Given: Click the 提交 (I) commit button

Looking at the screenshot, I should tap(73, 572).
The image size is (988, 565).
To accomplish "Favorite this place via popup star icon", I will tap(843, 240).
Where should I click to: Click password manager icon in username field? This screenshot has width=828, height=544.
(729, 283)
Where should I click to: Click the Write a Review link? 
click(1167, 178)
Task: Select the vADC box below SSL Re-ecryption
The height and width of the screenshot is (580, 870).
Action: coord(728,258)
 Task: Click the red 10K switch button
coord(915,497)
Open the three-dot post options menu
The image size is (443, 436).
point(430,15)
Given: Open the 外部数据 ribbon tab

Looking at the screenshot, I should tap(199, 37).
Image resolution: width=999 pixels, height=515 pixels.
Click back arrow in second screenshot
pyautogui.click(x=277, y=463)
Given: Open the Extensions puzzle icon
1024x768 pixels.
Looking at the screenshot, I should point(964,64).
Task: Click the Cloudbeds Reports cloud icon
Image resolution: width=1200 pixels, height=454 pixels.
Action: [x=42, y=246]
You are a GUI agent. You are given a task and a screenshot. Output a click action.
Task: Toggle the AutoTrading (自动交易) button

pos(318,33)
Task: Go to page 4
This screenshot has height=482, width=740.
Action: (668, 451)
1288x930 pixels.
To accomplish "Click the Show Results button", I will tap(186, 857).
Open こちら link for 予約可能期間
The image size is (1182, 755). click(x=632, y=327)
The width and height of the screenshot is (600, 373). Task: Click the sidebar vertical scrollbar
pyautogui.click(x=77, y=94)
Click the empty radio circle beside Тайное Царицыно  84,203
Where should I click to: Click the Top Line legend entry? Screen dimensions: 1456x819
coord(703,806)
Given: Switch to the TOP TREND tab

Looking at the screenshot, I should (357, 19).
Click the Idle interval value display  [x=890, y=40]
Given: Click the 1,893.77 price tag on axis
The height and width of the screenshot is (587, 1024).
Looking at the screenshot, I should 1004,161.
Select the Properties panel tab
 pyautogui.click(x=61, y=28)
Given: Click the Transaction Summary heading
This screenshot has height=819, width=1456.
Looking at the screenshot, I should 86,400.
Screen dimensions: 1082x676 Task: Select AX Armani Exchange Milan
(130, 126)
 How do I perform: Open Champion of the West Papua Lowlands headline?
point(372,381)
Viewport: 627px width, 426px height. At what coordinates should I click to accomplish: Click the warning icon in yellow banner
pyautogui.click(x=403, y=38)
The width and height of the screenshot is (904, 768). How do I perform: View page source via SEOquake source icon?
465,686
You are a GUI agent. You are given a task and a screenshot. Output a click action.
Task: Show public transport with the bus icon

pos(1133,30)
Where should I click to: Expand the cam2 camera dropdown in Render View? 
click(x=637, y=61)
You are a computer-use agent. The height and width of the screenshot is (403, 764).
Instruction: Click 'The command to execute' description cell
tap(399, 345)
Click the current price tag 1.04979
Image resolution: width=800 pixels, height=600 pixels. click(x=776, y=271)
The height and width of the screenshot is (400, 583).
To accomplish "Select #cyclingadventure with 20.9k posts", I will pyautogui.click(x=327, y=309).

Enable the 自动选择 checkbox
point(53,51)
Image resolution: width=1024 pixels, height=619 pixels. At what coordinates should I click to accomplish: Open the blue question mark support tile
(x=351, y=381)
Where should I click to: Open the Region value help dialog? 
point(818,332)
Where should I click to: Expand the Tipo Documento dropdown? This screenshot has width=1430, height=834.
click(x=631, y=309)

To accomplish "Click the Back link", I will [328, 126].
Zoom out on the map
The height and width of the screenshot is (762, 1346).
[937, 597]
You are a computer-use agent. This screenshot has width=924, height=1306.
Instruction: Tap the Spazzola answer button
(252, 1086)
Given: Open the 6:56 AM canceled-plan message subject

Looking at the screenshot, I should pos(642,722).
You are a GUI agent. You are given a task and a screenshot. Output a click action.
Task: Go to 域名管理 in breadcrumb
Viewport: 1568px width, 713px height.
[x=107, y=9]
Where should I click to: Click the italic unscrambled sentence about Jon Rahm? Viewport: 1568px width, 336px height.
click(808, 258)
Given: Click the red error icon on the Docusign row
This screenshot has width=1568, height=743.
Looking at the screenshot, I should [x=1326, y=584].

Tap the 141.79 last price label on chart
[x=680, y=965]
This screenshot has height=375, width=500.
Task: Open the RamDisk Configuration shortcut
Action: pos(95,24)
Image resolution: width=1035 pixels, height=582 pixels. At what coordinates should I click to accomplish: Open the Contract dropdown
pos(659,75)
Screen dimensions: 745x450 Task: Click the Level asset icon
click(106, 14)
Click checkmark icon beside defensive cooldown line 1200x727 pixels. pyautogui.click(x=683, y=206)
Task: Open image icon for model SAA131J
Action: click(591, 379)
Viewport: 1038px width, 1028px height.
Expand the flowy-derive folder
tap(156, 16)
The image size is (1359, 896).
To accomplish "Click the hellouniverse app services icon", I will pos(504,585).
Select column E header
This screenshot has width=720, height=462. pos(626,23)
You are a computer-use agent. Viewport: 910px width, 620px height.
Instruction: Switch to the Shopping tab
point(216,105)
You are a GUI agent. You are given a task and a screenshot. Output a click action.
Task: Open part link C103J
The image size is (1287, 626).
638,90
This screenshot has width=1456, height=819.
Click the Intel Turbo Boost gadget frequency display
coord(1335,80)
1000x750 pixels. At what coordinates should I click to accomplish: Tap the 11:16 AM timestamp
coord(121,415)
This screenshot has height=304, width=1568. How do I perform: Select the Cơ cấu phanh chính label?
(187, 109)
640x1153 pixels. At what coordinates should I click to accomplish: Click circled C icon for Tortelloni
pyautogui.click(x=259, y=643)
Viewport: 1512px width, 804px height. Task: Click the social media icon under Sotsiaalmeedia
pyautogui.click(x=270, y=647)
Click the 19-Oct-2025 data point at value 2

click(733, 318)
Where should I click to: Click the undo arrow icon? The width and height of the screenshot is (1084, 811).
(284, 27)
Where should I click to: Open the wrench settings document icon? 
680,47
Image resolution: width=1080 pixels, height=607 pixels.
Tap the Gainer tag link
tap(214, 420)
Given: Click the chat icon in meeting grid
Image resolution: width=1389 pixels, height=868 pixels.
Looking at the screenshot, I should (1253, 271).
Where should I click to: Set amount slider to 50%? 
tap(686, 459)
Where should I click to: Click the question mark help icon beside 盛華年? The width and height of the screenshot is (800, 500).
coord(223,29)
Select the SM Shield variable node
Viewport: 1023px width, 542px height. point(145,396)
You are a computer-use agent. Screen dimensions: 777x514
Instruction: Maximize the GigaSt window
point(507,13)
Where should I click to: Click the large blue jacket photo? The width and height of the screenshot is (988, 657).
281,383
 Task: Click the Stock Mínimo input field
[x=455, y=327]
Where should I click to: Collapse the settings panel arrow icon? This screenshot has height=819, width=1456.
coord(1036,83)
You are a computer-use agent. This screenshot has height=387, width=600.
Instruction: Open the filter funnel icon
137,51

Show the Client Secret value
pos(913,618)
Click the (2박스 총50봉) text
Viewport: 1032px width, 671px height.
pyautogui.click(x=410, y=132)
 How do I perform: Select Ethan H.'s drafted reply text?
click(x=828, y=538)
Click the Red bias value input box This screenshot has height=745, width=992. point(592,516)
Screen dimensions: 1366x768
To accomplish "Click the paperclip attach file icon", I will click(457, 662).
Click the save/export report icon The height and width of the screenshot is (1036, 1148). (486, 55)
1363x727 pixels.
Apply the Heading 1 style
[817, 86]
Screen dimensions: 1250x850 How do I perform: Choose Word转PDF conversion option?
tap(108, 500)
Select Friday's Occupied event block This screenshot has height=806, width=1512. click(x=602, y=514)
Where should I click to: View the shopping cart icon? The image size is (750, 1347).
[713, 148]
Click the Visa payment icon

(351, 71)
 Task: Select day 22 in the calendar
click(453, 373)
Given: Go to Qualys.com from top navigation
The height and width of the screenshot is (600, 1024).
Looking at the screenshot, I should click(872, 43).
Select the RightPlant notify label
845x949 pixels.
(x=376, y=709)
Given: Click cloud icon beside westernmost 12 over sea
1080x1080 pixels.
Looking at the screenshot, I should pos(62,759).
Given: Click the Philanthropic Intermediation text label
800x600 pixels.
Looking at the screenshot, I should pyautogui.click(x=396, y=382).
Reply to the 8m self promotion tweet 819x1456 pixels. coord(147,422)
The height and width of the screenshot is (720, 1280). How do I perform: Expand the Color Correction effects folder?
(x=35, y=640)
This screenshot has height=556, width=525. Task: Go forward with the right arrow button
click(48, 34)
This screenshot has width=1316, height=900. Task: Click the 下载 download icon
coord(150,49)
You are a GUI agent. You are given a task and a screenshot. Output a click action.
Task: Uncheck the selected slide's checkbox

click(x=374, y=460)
_____
Starting at the line of the records that contains "640x1153 pixels. At" and ending after the line that contains "coord(223,29)", present those lines as a numbered list with blank lines left out.

1. 640x1153 pixels. At what coordinates should I click to accomplish: Click circled C icon for Tortelloni
2. pyautogui.click(x=259, y=643)
3. Viewport: 1512px width, 804px height. Task: Click the social media icon under Sotsiaalmeedia
4. pyautogui.click(x=270, y=647)
5. Click the 19-Oct-2025 data point at value 2
6. click(733, 318)
7. Where should I click to: Click the undo arrow icon? The width and height of the screenshot is (1084, 811).
8. (284, 27)
9. Where should I click to: Open the wrench settings document icon? 
10. 680,47
11. Image resolution: width=1080 pixels, height=607 pixels.
12. Tap the Gainer tag link
13. tap(214, 420)
14. Given: Click the chat icon in meeting grid
15. Image resolution: width=1389 pixels, height=868 pixels.
16. Looking at the screenshot, I should (1253, 271).
17. Where should I click to: Set amount slider to 50%? 
18. tap(686, 459)
19. Where should I click to: Click the question mark help icon beside 盛華年? The width and height of the screenshot is (800, 500).
20. coord(223,29)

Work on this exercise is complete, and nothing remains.